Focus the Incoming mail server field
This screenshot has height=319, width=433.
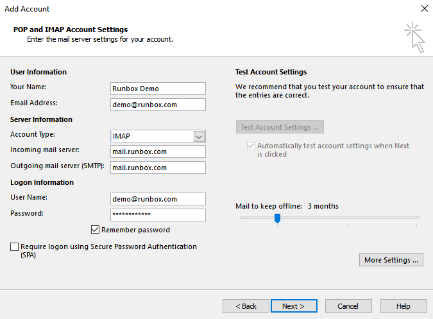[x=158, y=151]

* * *

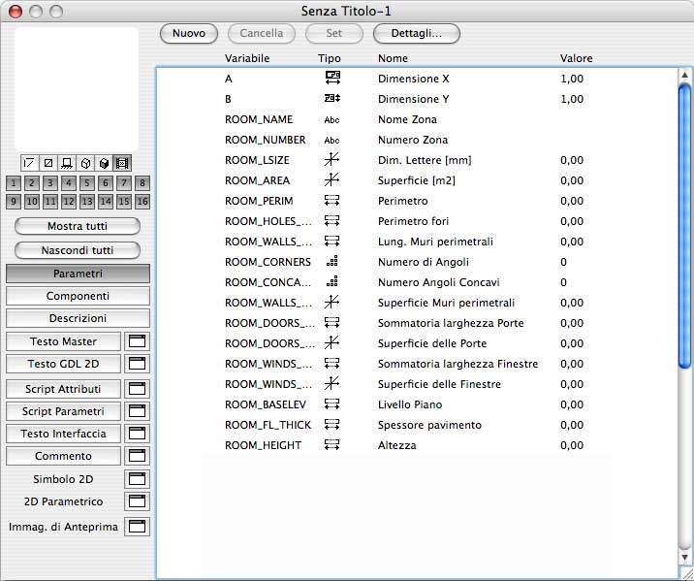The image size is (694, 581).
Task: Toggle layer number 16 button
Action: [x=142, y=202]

■ Requirement: Can you copy the stretch from the line containing "Focus the Incoming mail server field" through the line containing "[x=158, y=151]", substituting "Outgoing" for "Incoming", changing nothing else, and leaving out the pictures?

■ Complete answer:
Focus the Outgoing mail server field
This screenshot has height=319, width=433.
[x=158, y=151]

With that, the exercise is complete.